Frond or foe: The salvinia fern covers more than 40% of the lake’s surface. (Photo: African Marine Mammal Conservation Organisation)
Jonathan Ndjana, a lean man in his early forties, is among a group of fishermen and women who have gathered on the banks of Lake Ossa to clear the lake’s entry point of weeds. “This plant you see has covered the area,” he tells The Continent, stretching his hand to point out to the broad swathe of salvinia fern on the lake. “It’s not easy to fish here, anymore.”
Ndjana is one of around 400 people who fish on Cameroon’s Lake Ossa: a wildlife reserve area which is home to a wide range of aquatic life – not just fish, but West African manatees, dwarf crocodiles and soft shell turtles. The lake has come under threat, however, from a giant, floating fern that originates in Brazil and Argentina. Bounded by the country’s longest river, the Sanaga, the 4,000 hectare lake has experienced a significant growth of the invasive salvinia fern, which now covers 40% of the lake’s surface.
“We do this exercise to at least clear this point of embarking, so that we can get access to the areas that are not affected,” Ndjana explains.
But the effort is almost futile: “We weed out tonnes of the salvinia plant regularly, but within days it will be as if we did not do any work here.”

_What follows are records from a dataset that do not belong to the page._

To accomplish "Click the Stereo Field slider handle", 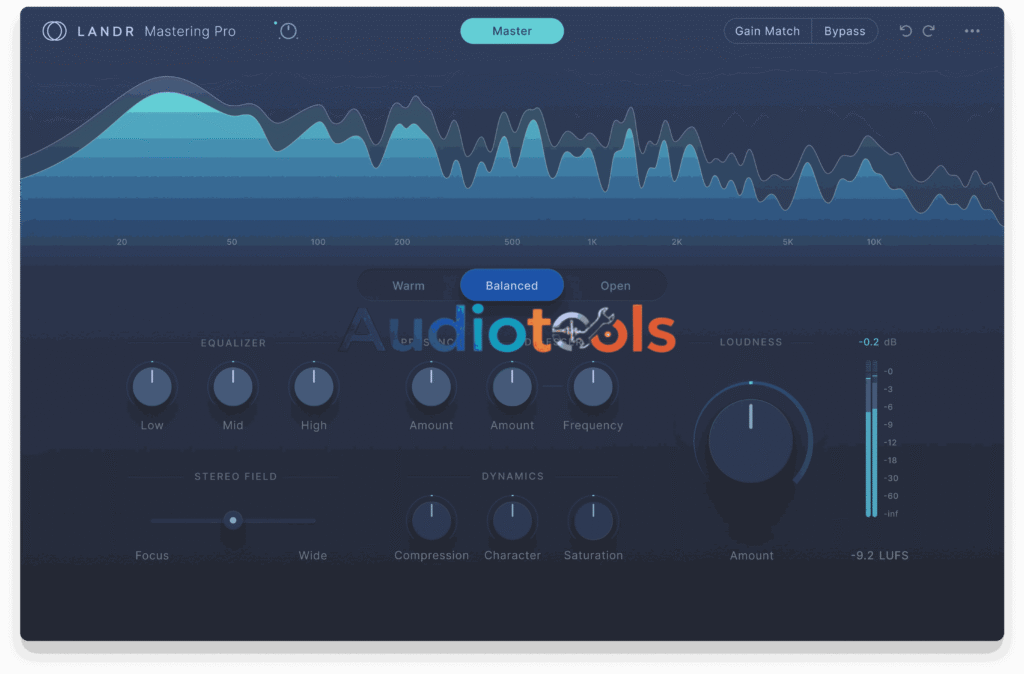I will (x=233, y=520).
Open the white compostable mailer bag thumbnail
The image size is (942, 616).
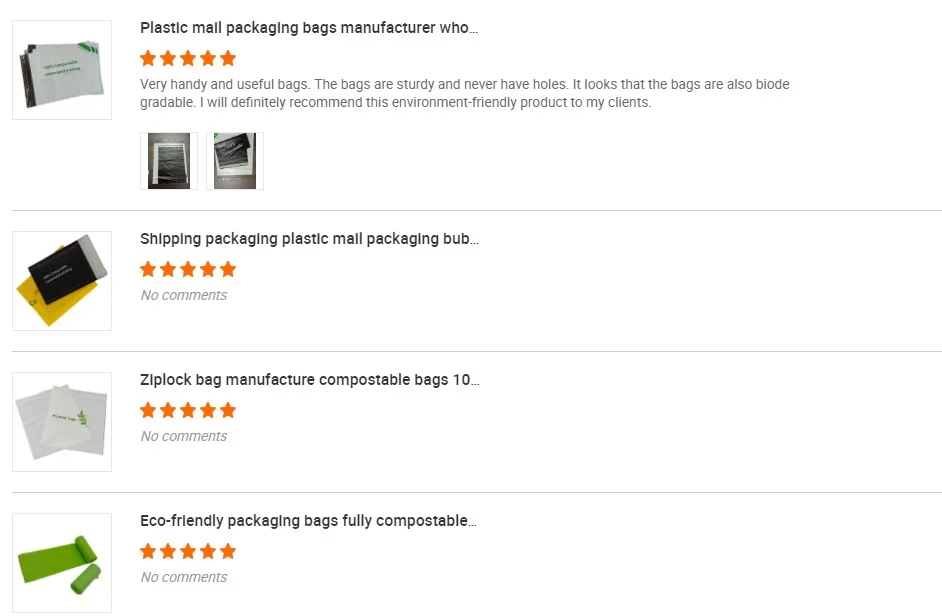62,70
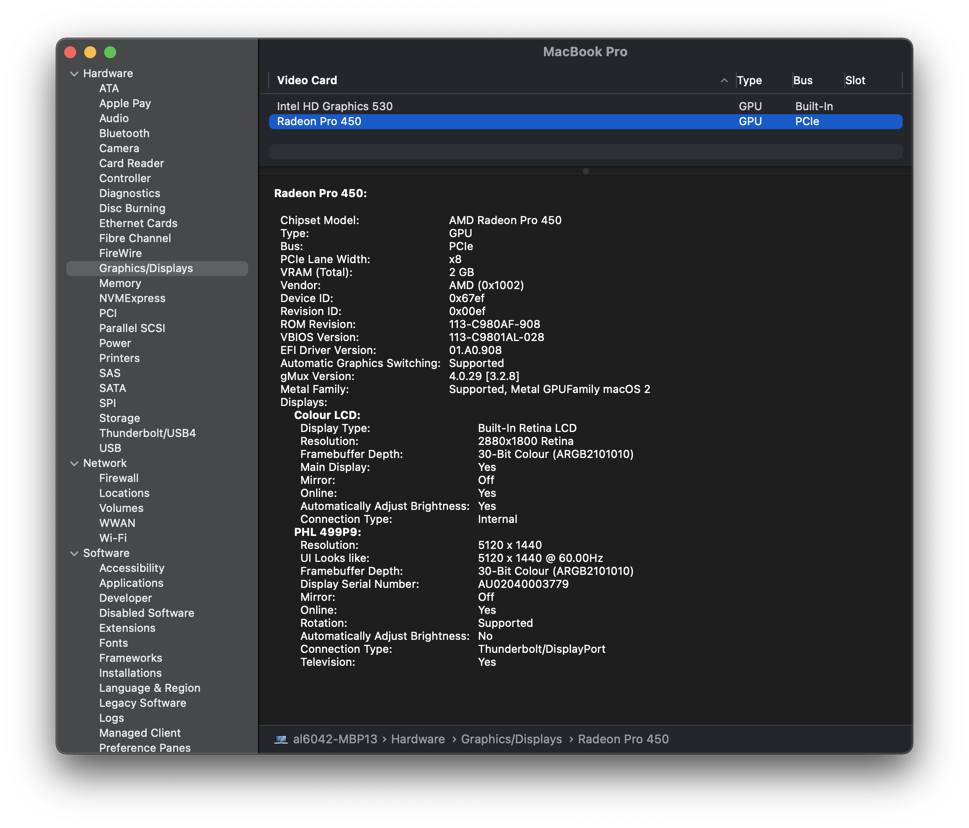Viewport: 969px width, 828px height.
Task: Click the laptop icon in path bar
Action: pos(281,740)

Ndjana, who has fished on the lake for 22 years, admits the salvinia invasion is an even bigger issue than the rising water levels they now face regularly – or even the Covid-19 pandemic which the country, like the rest of the world, is struggling with.
It is a problem shared by all the fishers in the Dizangué community, which comprises about 2 000 people. Fishing and subsistence farming are their main economic activities.
Martin Betote, 52, has fished here for nearly two decades. He says the salvinia has also attacked his earnings. “I earn much less now. A fisherman used to get about 100,000 francs [$200] – now even to send our children to school is difficult,” Betote tells The Continent.
He has turned to farming snails, and has joined a community group through which he and his neighbours collect savings and put together loans. “At the moment, we are preparing 500,000 francs [$900] to help two members,” he says.
Biological control
One solution to the salvinia invasion may lie in nature, though a nature just as alien as the salvinia itself.
Aristide Takoukam Kamla is a marine biologist who has been working in the reserve area since 2014. Through his African Marine Mammal Conservation Organisation, the 36-year-old scientist is rearing about 5,000 Cyrtobagous salviniae weevils – a non-indigenous species – to introduce them into the lake as a biological weapon against the plant.
“These weevils are very powerful in fighting against the salvinia plant, which is very terrible to this environment,” he tells The Continent.
“It will destroy the plant at two stages: the larvae will feed on the buds [of salvinia] where new leaves of the plant grow and where nitrogen, the food of the plant, is concentrated; while the adults will feed on the leaves, causing the whole plant to collapse,” Kamla explains.
South Africa, Senegal and Mauritania have all notably employed the use of weevils for similar purposes over the past few decades.
Kamla’s weevils were supplied by the University of Louisiana where, he says, researchers have done comprehensive studies and determined that the bugs will not compound the threat further: this biological control method is safe for the lake, he says.
“The weevils only feed on the salvinia; when there is none left, they die.”
Kamla still needs the go-ahead from Cameroon’s government before introducing the weevils into the lake, however.
Until then, Ndjana will continue joining other fishermen in the back-breaking exercise of weeding out the stubborn fern. “We can deal with high-water levels caused by the River Sanaga but the salvinia invasion doesn’t help our fishing at all,” he laments.